Source records:
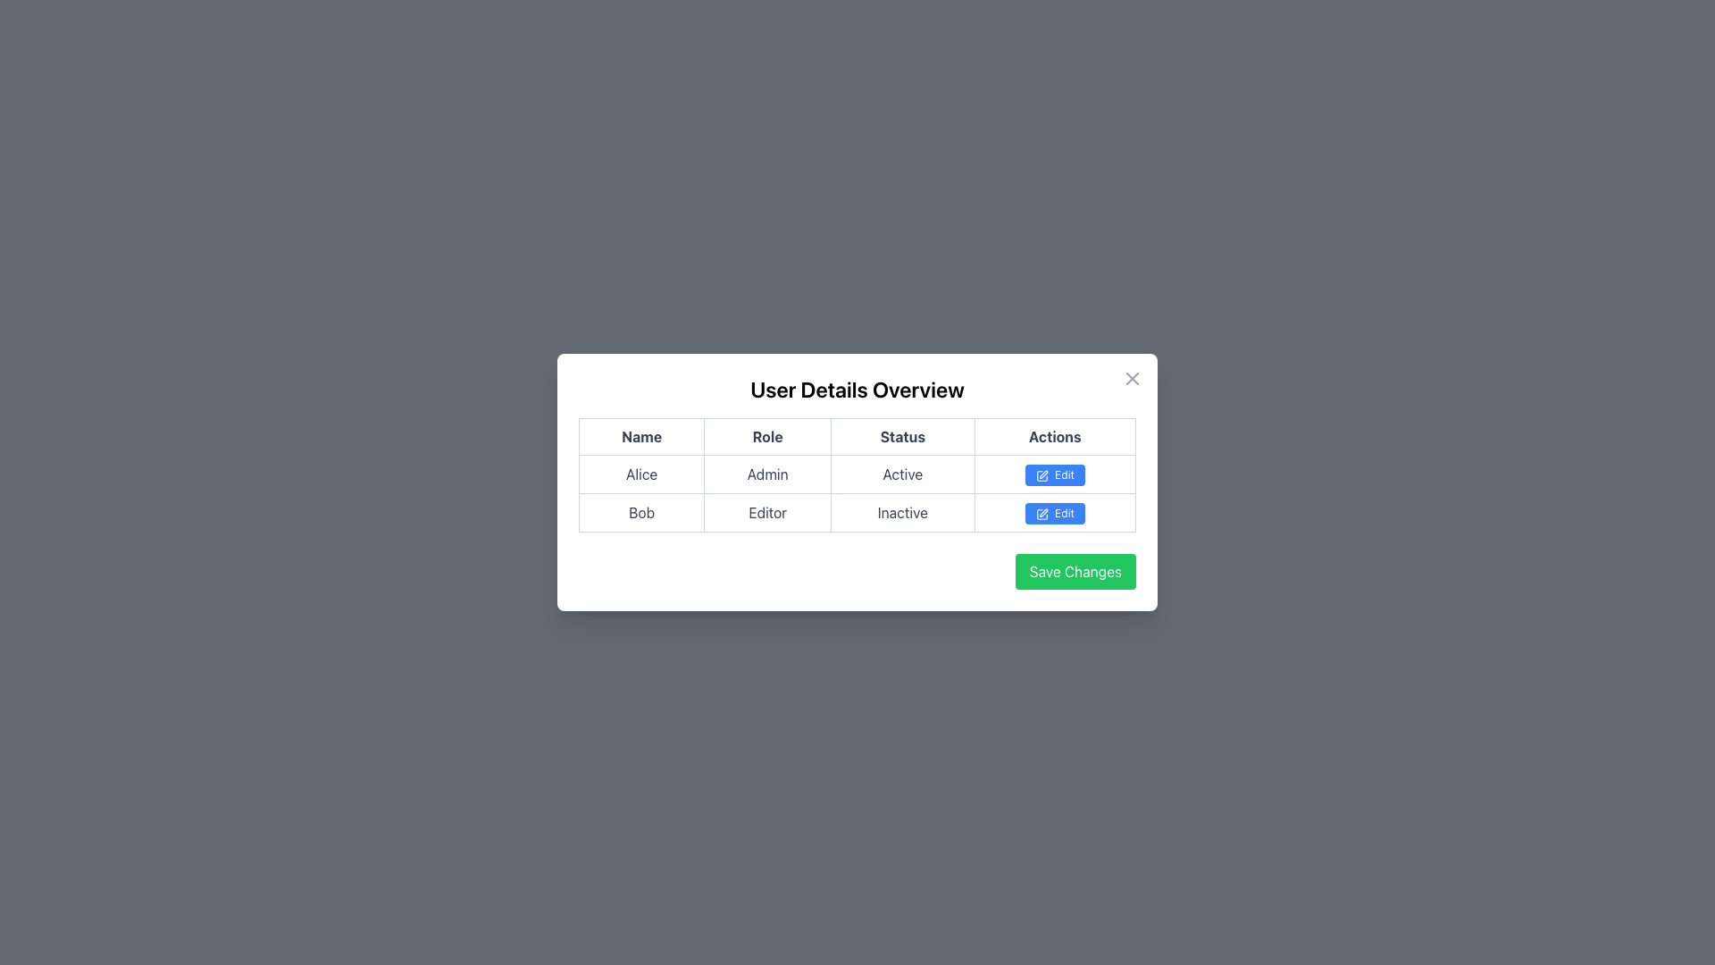 The image size is (1715, 965). Describe the element at coordinates (1055, 513) in the screenshot. I see `the 'Edit' button with a blue background and white text located in the lower-right corner of the table, in the fourth column of the second row under the 'Actions' header` at that location.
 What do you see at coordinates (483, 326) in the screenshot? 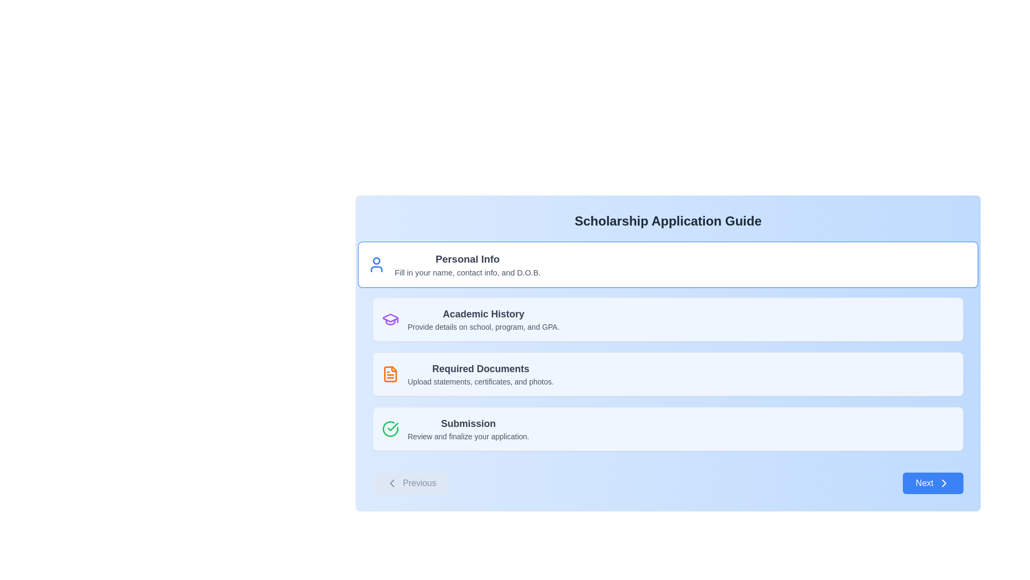
I see `the text label that reads 'Provide details on school, program, and GPA.' which is styled in gray and located directly below the heading 'Academic History'` at bounding box center [483, 326].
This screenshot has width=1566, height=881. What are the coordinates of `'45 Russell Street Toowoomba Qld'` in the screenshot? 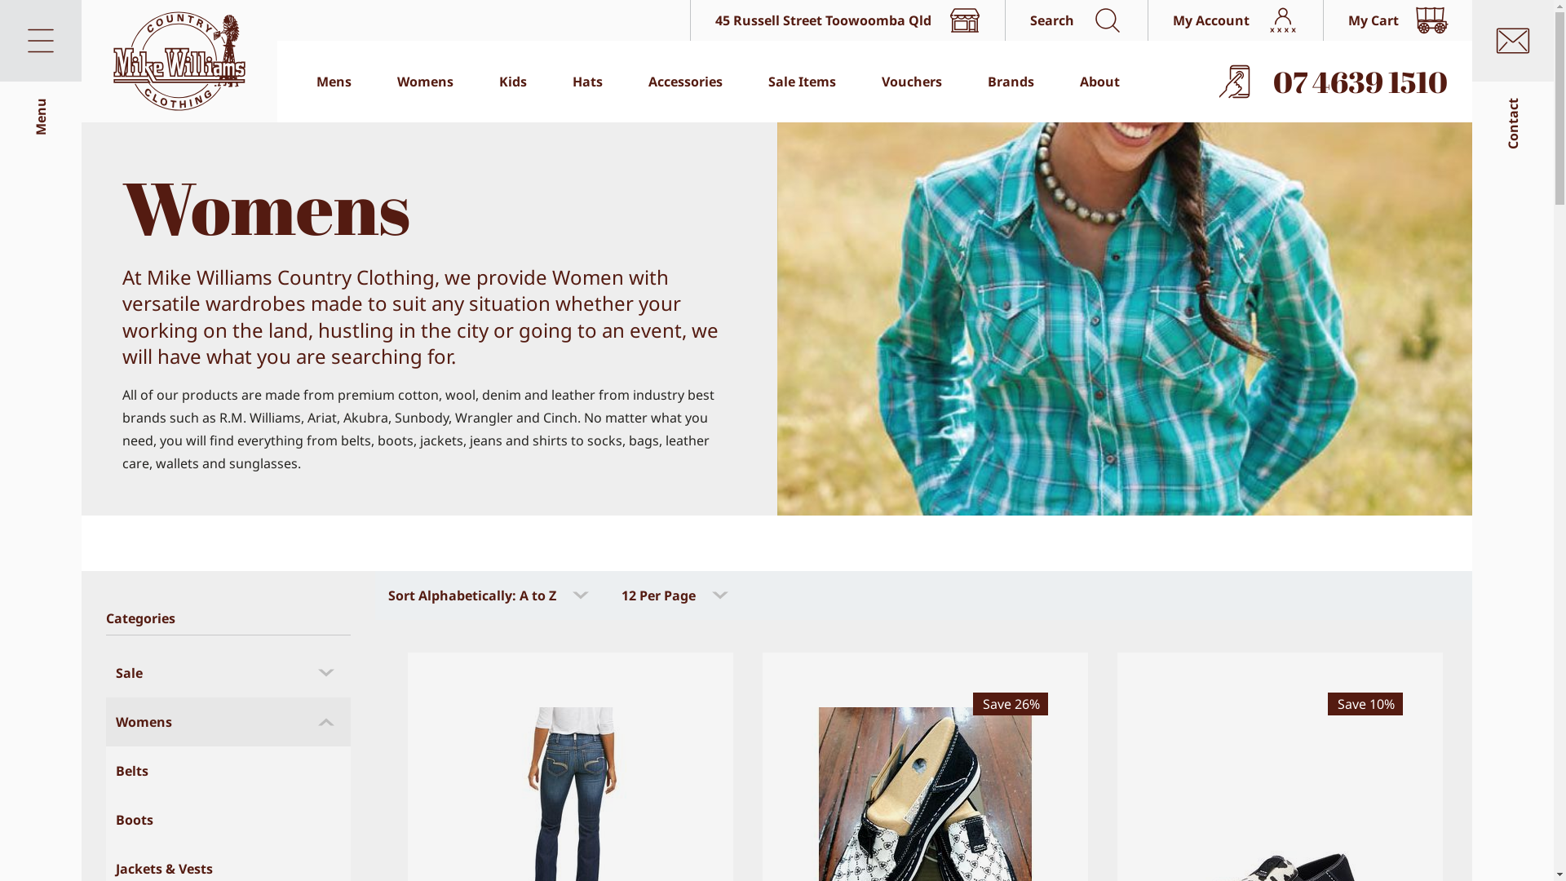 It's located at (847, 20).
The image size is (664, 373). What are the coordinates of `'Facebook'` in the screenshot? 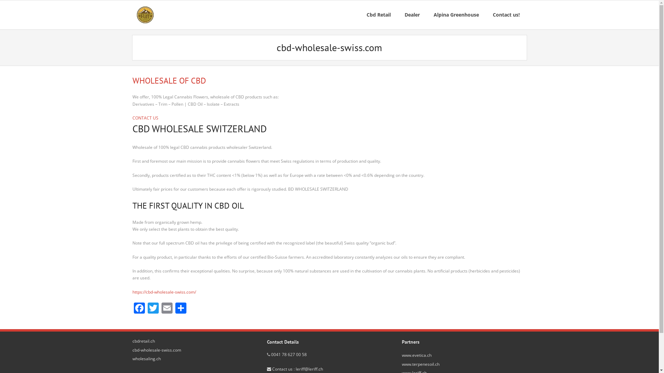 It's located at (139, 309).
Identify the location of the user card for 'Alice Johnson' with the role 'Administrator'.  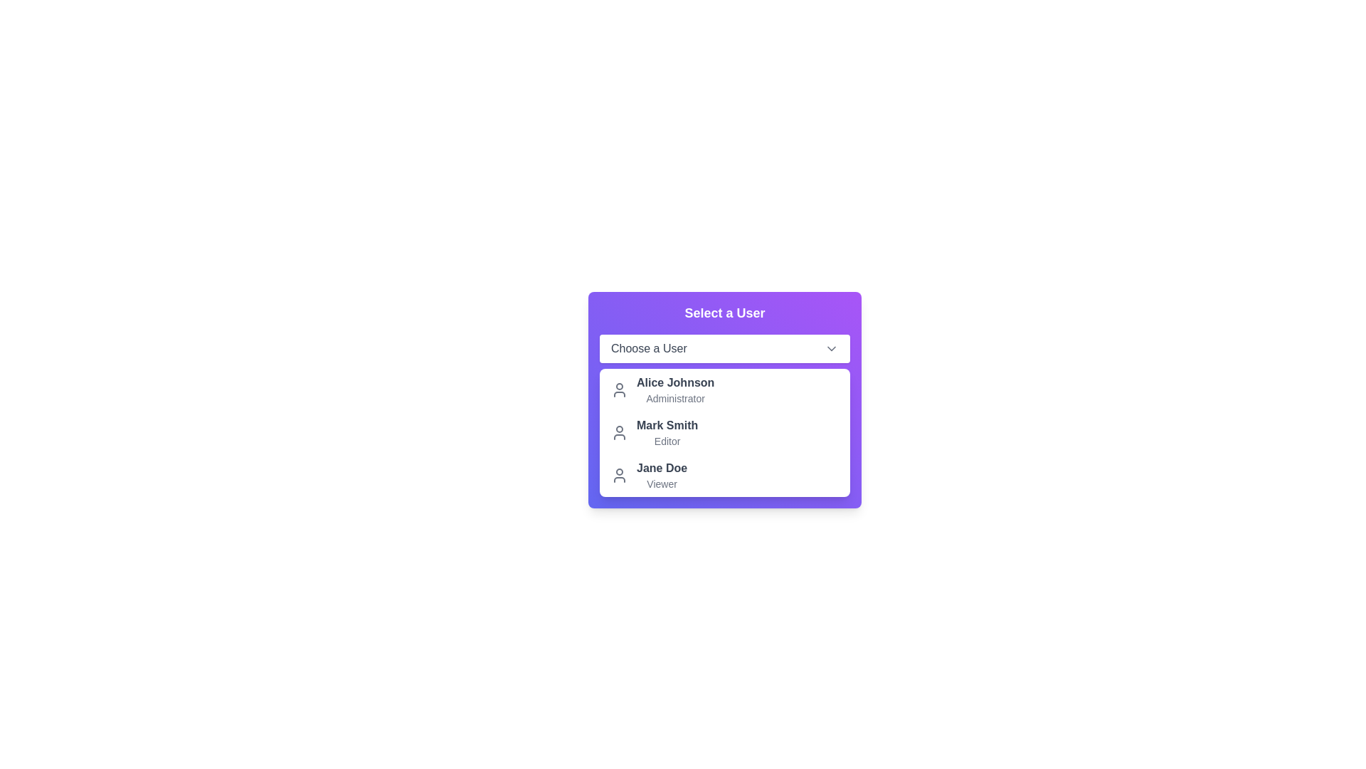
(725, 400).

Exercise goal:
Could you write out again the lines from the one containing "Identify the location" through the last line above, both included, with the pictures left out?

Reply to the exercise:
Identify the location of the user card for 'Alice Johnson' with the role 'Administrator'.  
(725, 400).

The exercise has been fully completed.